2) What paradigm are you more comfortable with? I find LL to be much
easier to grasp and debug than LALR, but that's because LALR makes my
brain hurt. Someone smarter than I may find LALR easier to work with,
because fewer ambiguities will be encountered. But an LALR(1)
parser-generator with no backtracking may prove to be unworkable. LL
parsers have a single method to implement each rule, and repetition
will generate while{} loops instead of recursion, so the generated LL
parser will resemble the grammar rather closely. LALR parsers usually
generate a giant state table for the PDA machine, which is difficult
to debug without special tools.
3) How good are the respective tools? I use PCCTS and find it to be
fabulously good (albeit somewhat quirky). PCCTS generates C++ classes
for the lexers and parsers, and makes it easy to attach multiple
parsers to a lexer, hook up streams of tokens as input to a parser,
run more than one parser at the same time, etc. This is important in
C++, because you reparse tokens in at least three cases (unless you
are very clever):
1) The expressions of #if/#elif in the preprocessor
2) The bodies of inline methods declared inside class definitions.
3) Template expansion.
There are some LALR tools that generate parsers as C++ classes (e.g.,
Visual Parse++). There are also some LALR tools that backtrack (e.g.,
btyacc). I'm not sure if any do both.
Obviously, this is not a simple question. To get an idea for the
complexity involved, get Jim Roskind's analysis of an LALR(1) C++
grammar from the comp.compiler archives or
http://www.emapthy.com/pccts/roskind.html. You can get a sample LL(2)
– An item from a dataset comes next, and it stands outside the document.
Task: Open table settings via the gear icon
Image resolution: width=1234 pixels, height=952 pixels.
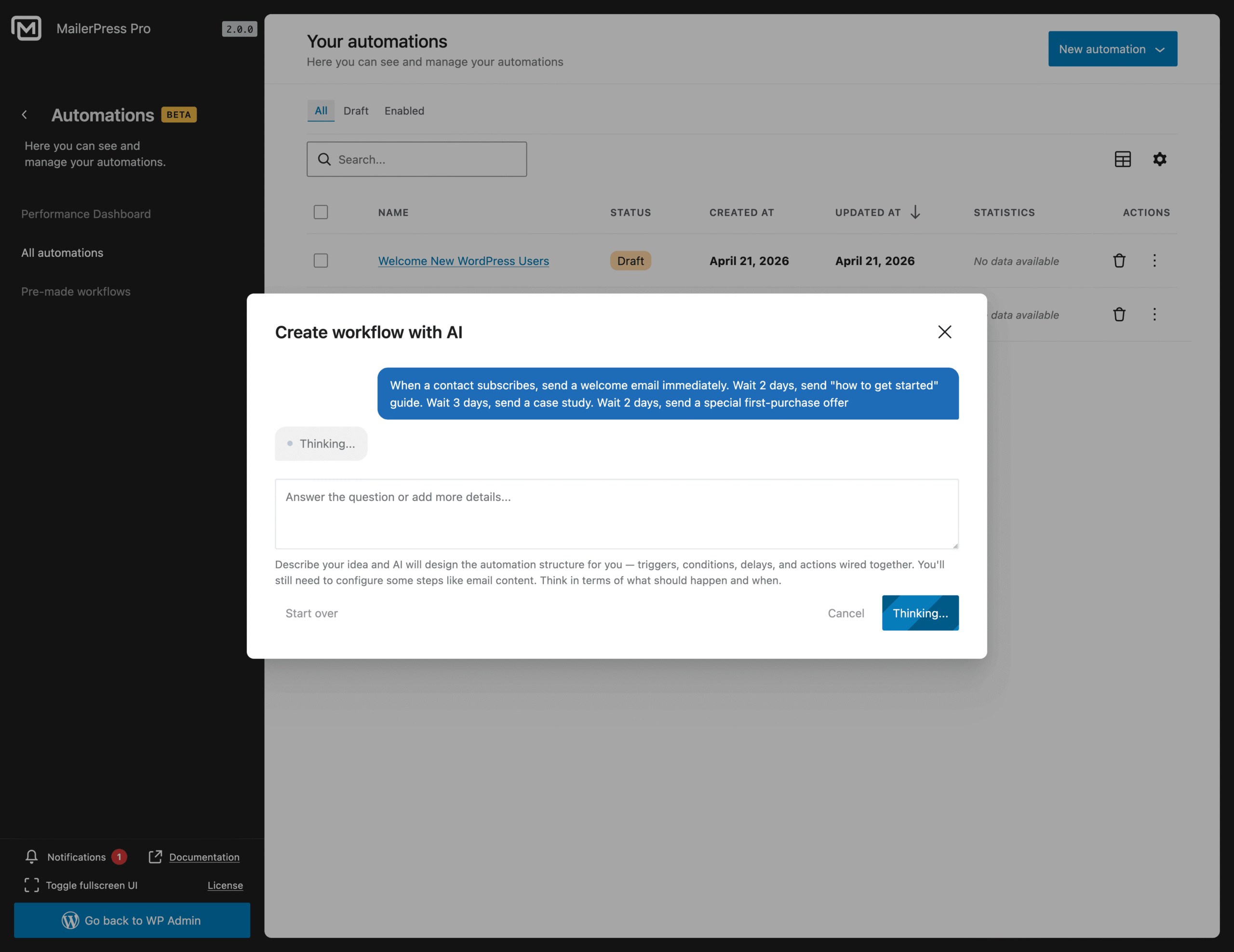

C++ grammar that I've been using from http://www.empathy.com/pccts.
Niether of these grammars is complete. The LALR(1) grammar does not
deal with templates at all. My LL(2) grammar is weak in a number of
ways (although I'm working on an improvement).
I think that in the end, the LL vs LR decision may pale in comparison
to the overall size and complexity of the task. My parser is now 30k
lines of code (and that is low because uses a lot of STL containers).
I suspect that size will double before the parser is complete, and
will double again when enough semantic analysis is added to perform
complete error reporting.
> [I suspect the correct answer to this question is "no". -John]
:) Right -- neither straight LL(k) nor LR(k) work for any finite k.
C++ is such a horrible language to parse.